### Instructions to follow:
Repeat, word for word and with nothing added, each line from the one containing "1527x771 pixels. At" to the final line of the data, keeping both ends. Pictures are not part of the copy.

### Materials provided:

----------------

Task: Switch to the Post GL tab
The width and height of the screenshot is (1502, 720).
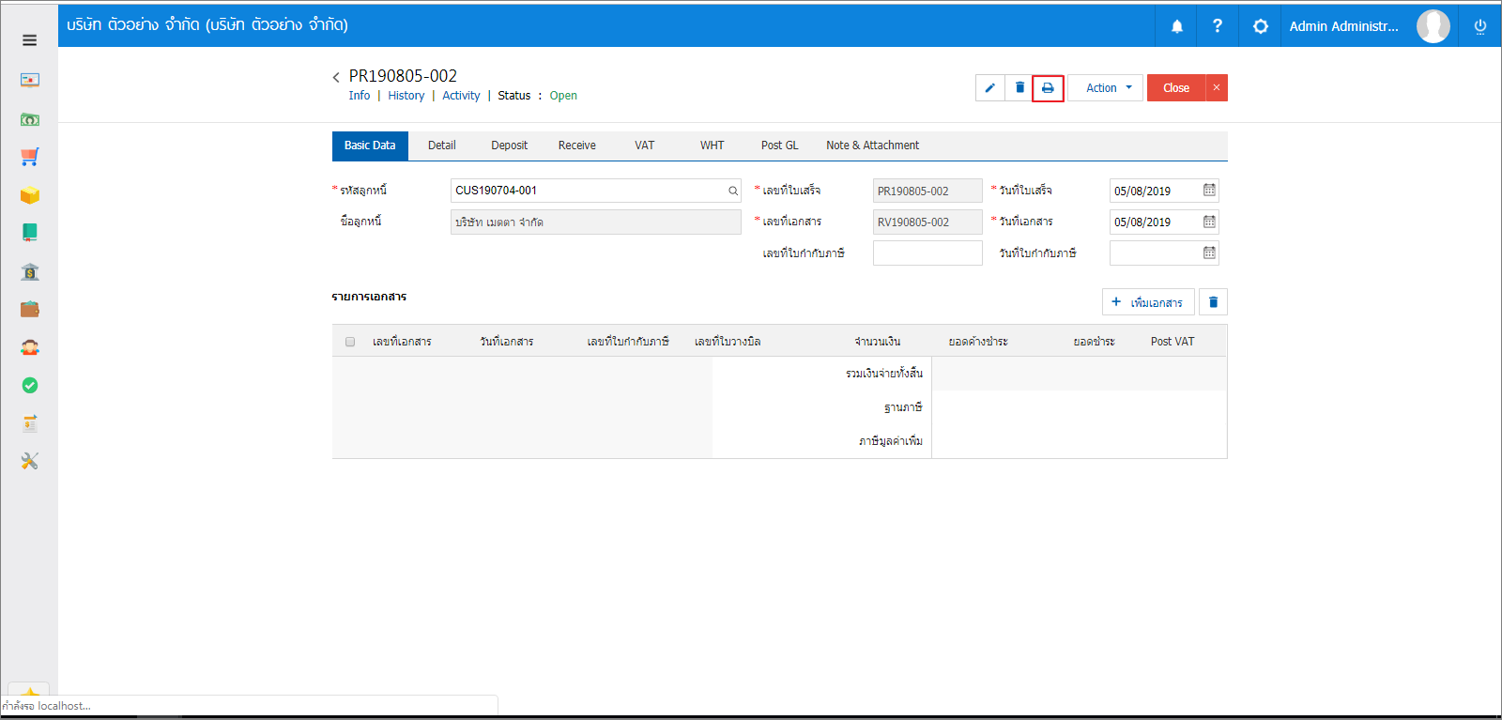Action: [779, 146]
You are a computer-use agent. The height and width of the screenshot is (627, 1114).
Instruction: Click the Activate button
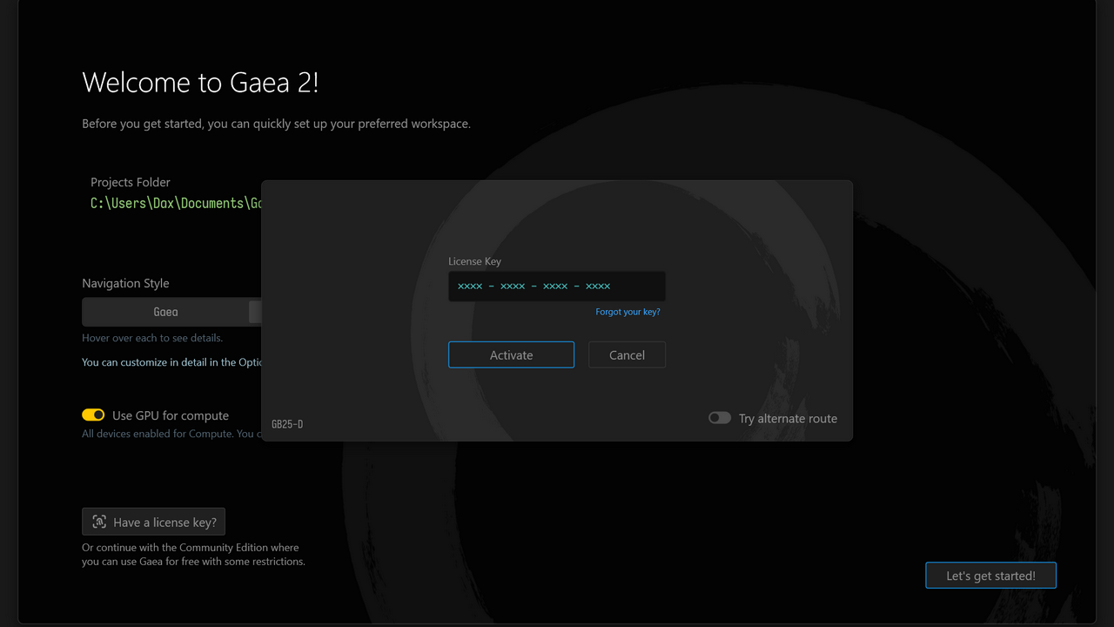click(x=511, y=355)
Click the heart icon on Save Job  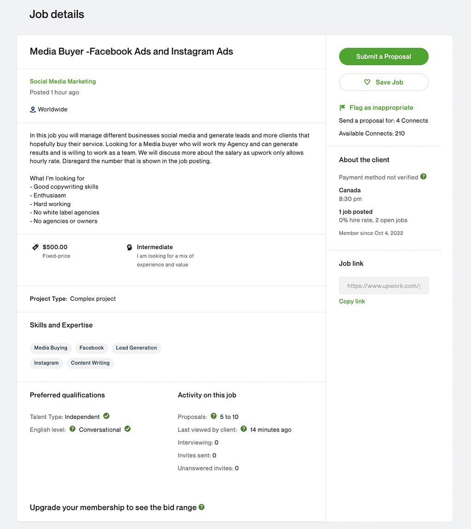point(367,82)
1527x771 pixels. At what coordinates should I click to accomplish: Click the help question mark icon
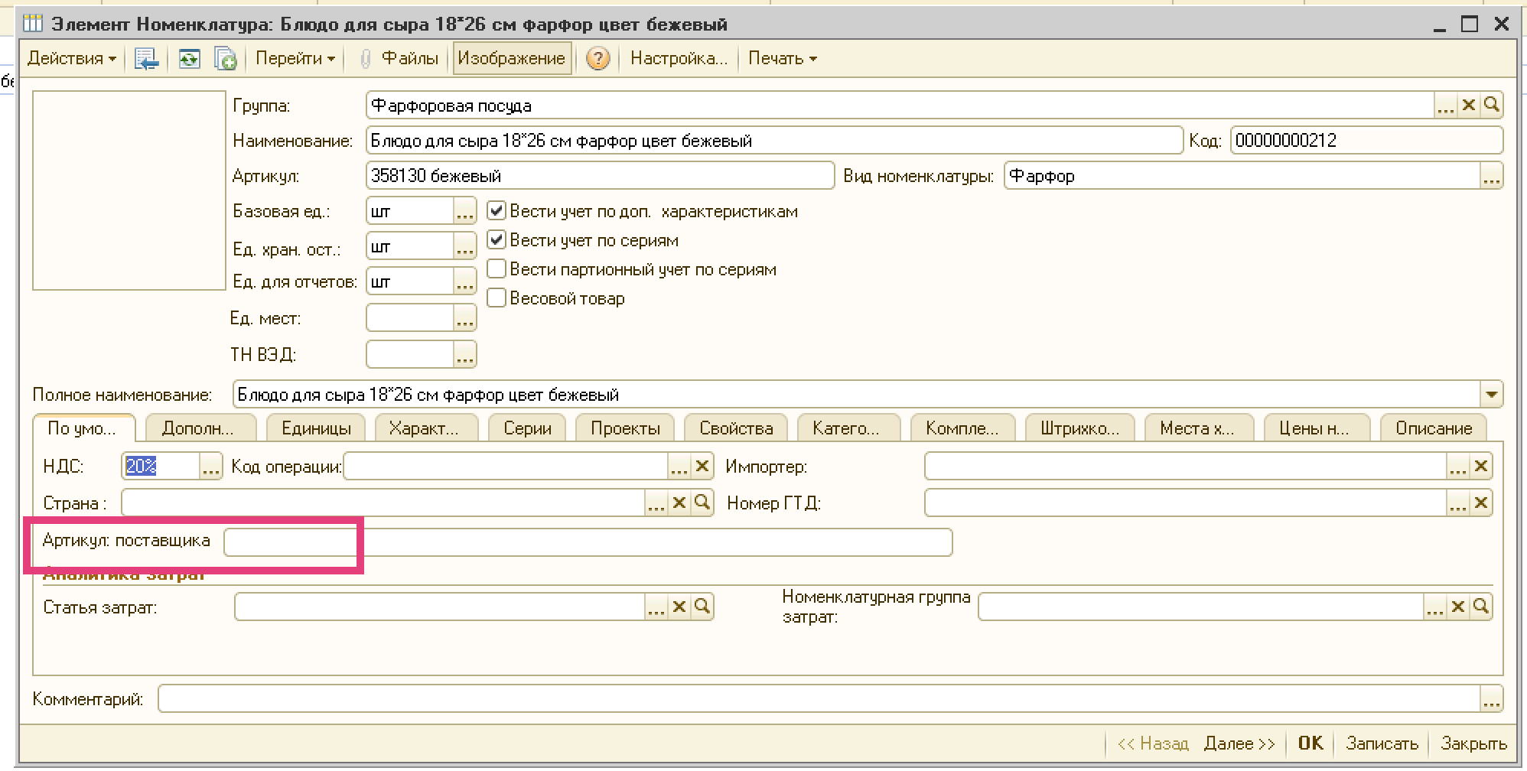pos(597,59)
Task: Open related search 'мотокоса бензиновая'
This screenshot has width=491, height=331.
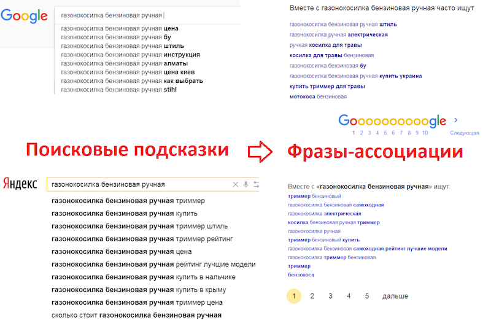Action: pos(318,97)
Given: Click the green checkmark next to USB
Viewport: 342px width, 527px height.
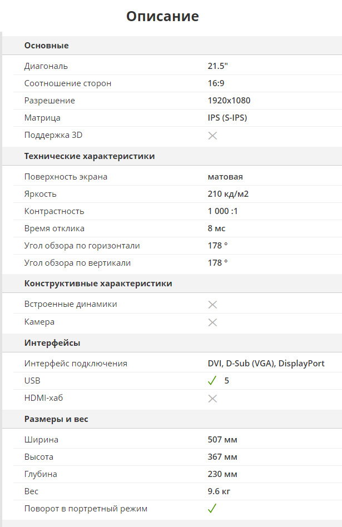Looking at the screenshot, I should [x=212, y=381].
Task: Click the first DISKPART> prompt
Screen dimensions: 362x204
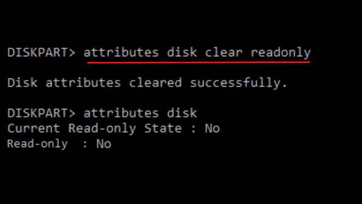Action: click(x=41, y=53)
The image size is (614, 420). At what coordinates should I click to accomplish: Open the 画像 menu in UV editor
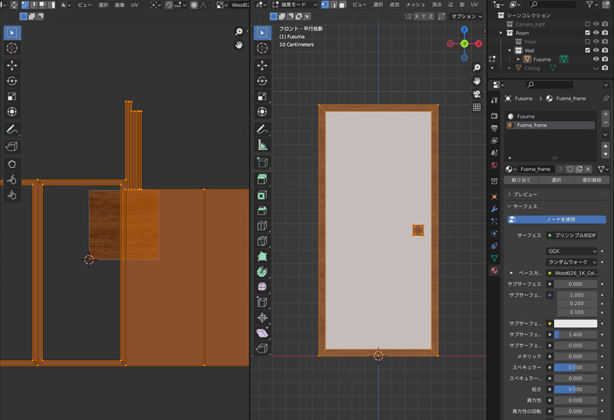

----------------

### The completed task:
1527x771 pixels. At what coordinates should I click to accomplish: Click the help question mark icon
pos(597,59)
Task: Open related search 'мотокоса бензиновая'
This screenshot has width=491, height=331.
Action: pos(318,97)
Given: Click the green checkmark next to USB
Viewport: 342px width, 527px height.
Looking at the screenshot, I should [x=212, y=381].
Task: Click the first DISKPART> prompt
Screen dimensions: 362x204
Action: click(x=41, y=53)
The image size is (614, 420). At what coordinates should I click to accomplish: Open the 画像 menu in UV editor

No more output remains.